I miss it too. Better than anything today, especially LOONIX. I had this great game where you roamed around on some prison moon planting pylons to release gasses trapped in this prison moon. I think you had to plant 10 pylons.
Reagan Nation/Generation X BUMP
ZORK!!! What a great game! The graphics in my head were better than any on the new game consoles...
I actually DID solve ZORK, except for ONE thing. There was a little “clockwork bird” inside the egg that was always broken when I opened the egg, and it must have been worth 5 points, because that’s all I lacked to have all the points.

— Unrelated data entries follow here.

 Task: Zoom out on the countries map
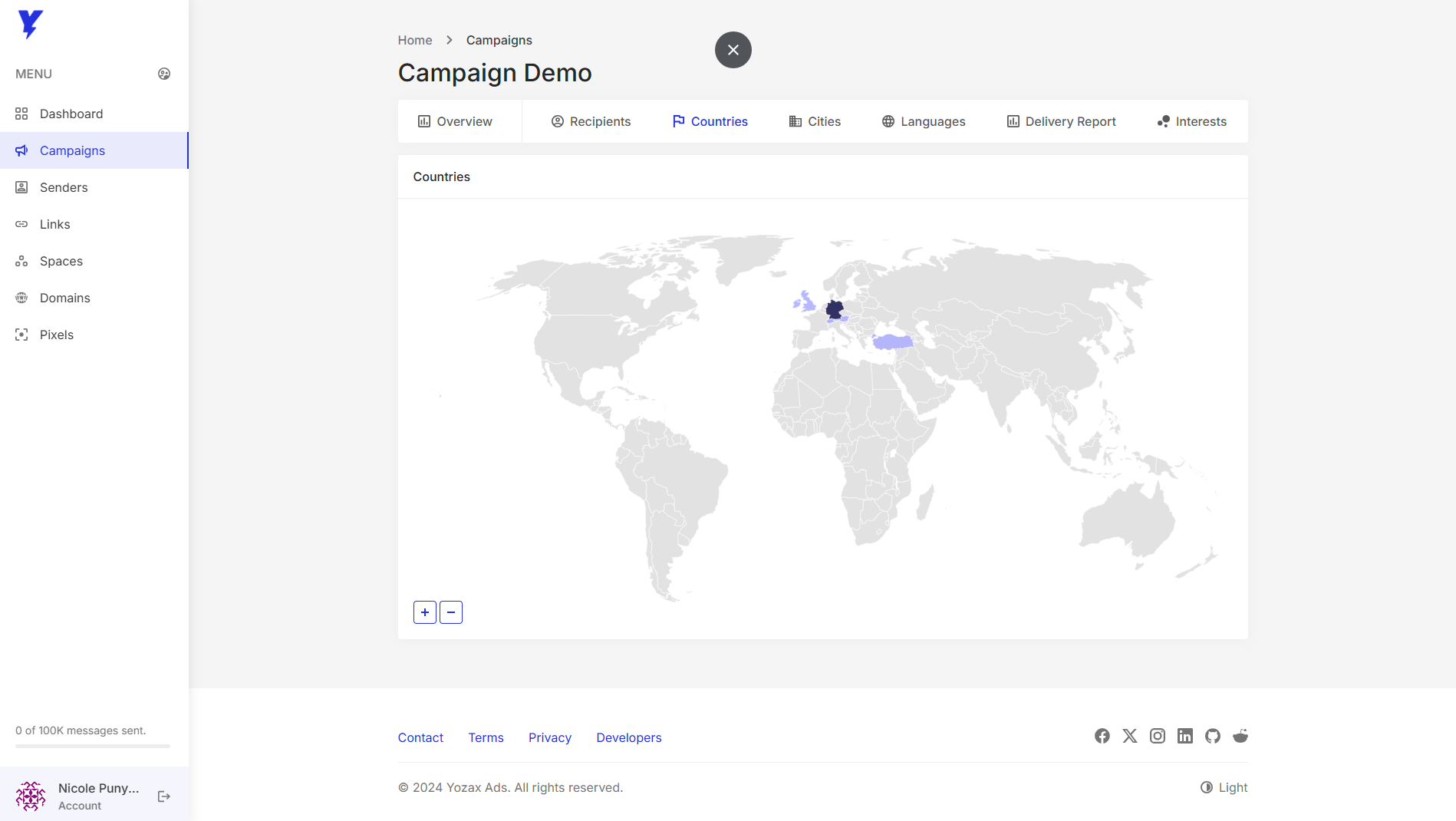[x=451, y=612]
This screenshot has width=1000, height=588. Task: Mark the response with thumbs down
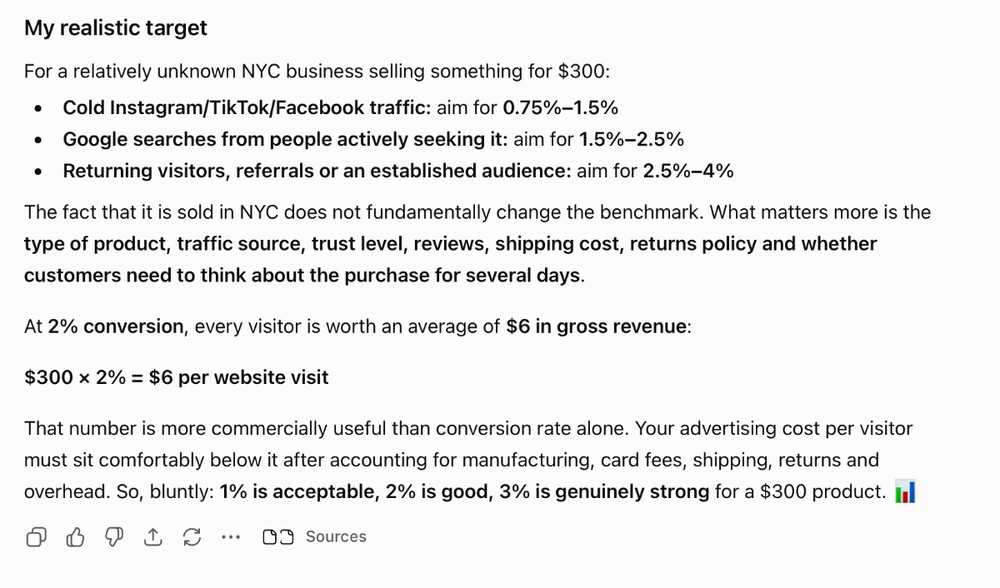[114, 537]
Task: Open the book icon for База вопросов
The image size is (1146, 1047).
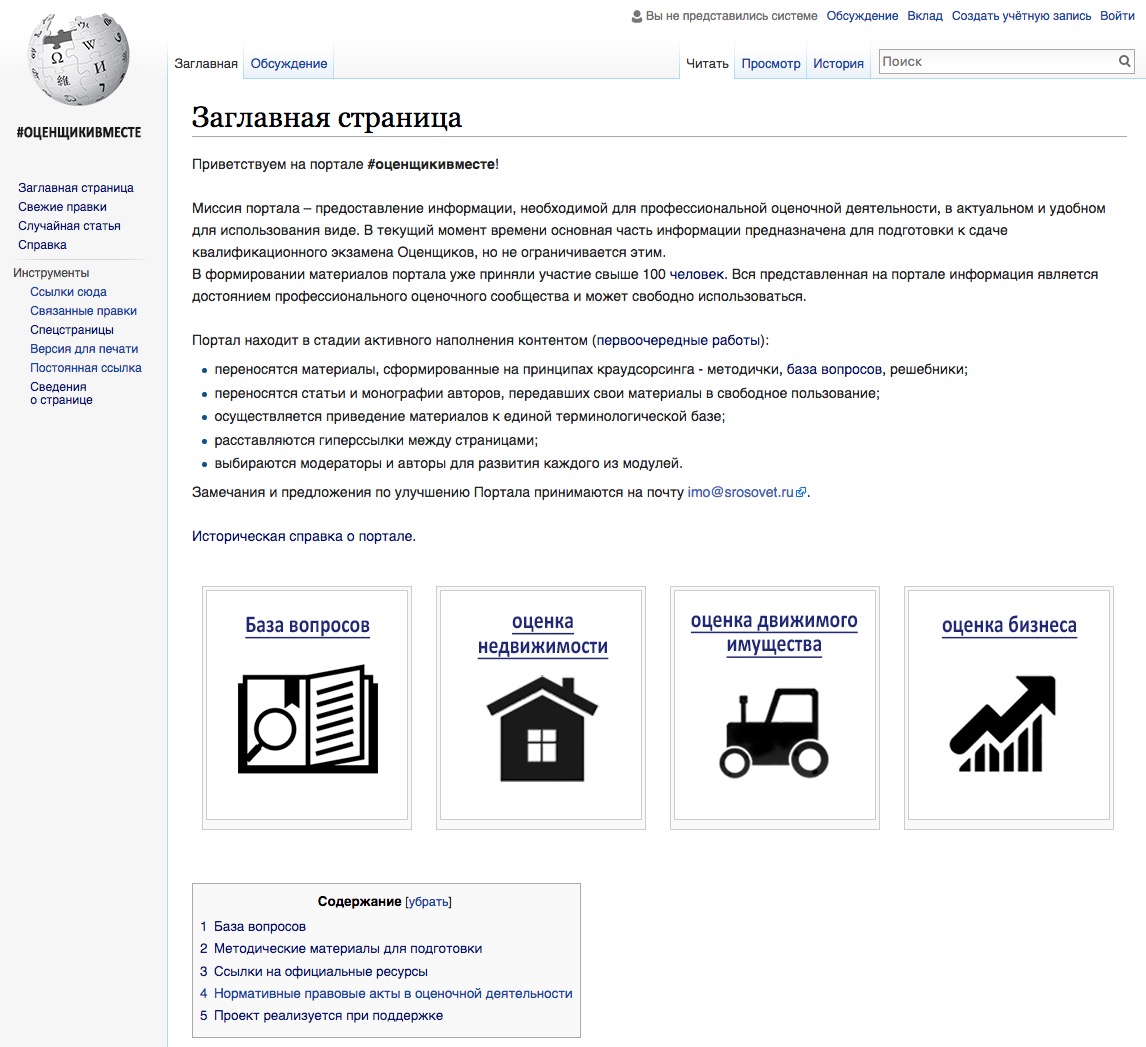Action: [x=308, y=720]
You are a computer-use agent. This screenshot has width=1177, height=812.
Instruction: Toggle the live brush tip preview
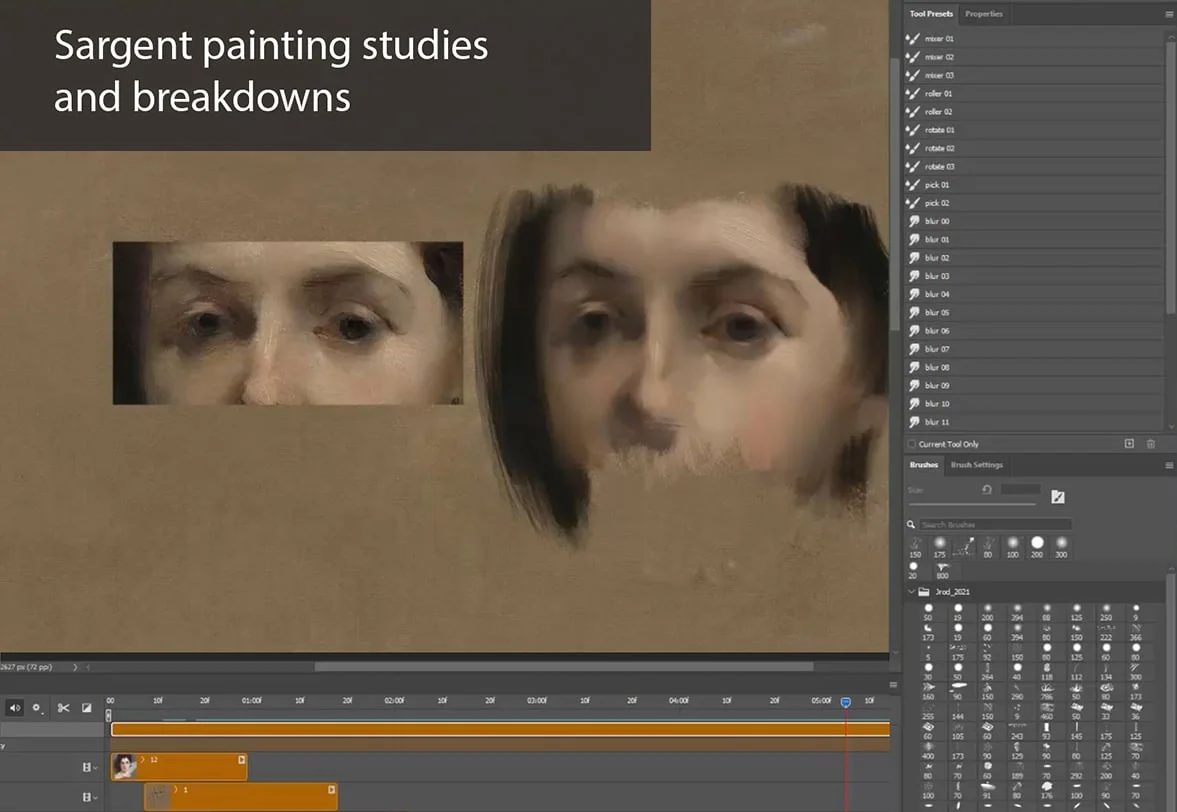coord(1058,497)
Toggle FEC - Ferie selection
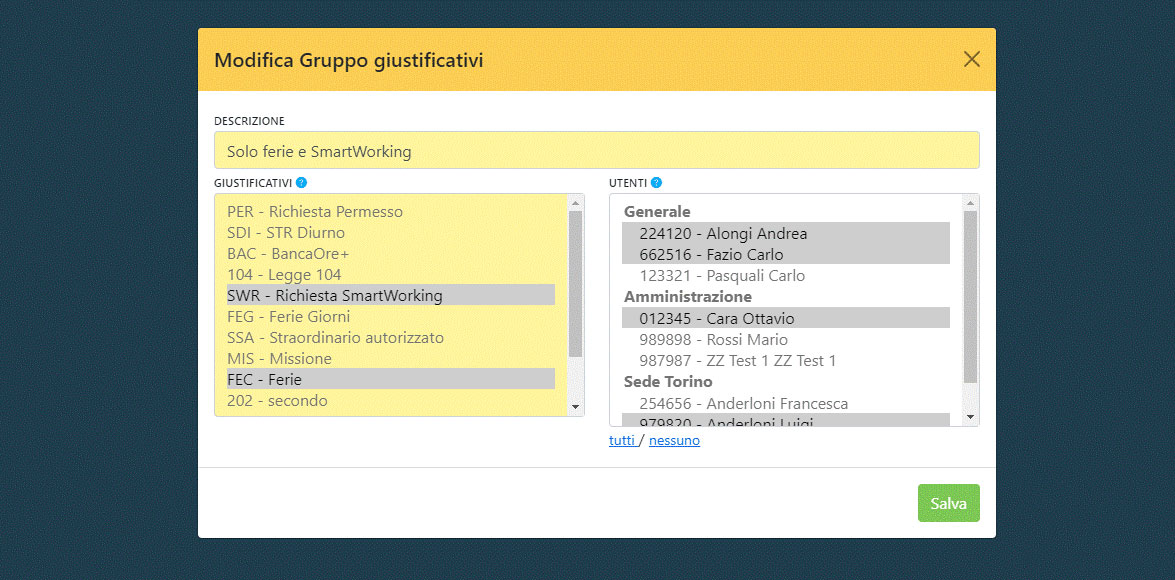 [x=264, y=380]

I did have help, though, another guy where I worked and I would go home every night and play it at our separate homes, and compare notes the next day.
That was a lot of fun.
You can download it for free from here...
8^)
But seriously, was I the only one whose first experience on a computer was a Commodore PET with the cassette tape?
LOAD 8,1
Did I get it right?
bump
C64=the greatest game machine ever made!!
I still have a couple of C64’s, a 64C, a C128, and several VIC-20’s, all in working condition. Lots of Atari’s also. I wish I had the room to set some of them up.
Imagine what their kids will be amazed by!
I absolutely loved the graphics we could do with Graphics Magic..and the BBS’s in my area were a blast.
The golden years indeed..
When she got to high school, the teacher couldn't believe she could type 80wpm and could skip typing class! (Tested her three times).
Actually, the C64 had flashes of brilliance. Assembly language-style programming was made accessible to BASIC through “PEEKs” and “POKEs,” meaning you could actually write BASIC programs to directly enter memory into RAM locations. I/O devices shared memory locations directly, with no drivers, so you could PEEK and POKE your way to anything. It had virtual memory backwards: The drives were slow as hell, but the memory transfers were decent, so you could use RAM memory expansion packs as a virtual hard drive. It had a GUI desktop before PCs did.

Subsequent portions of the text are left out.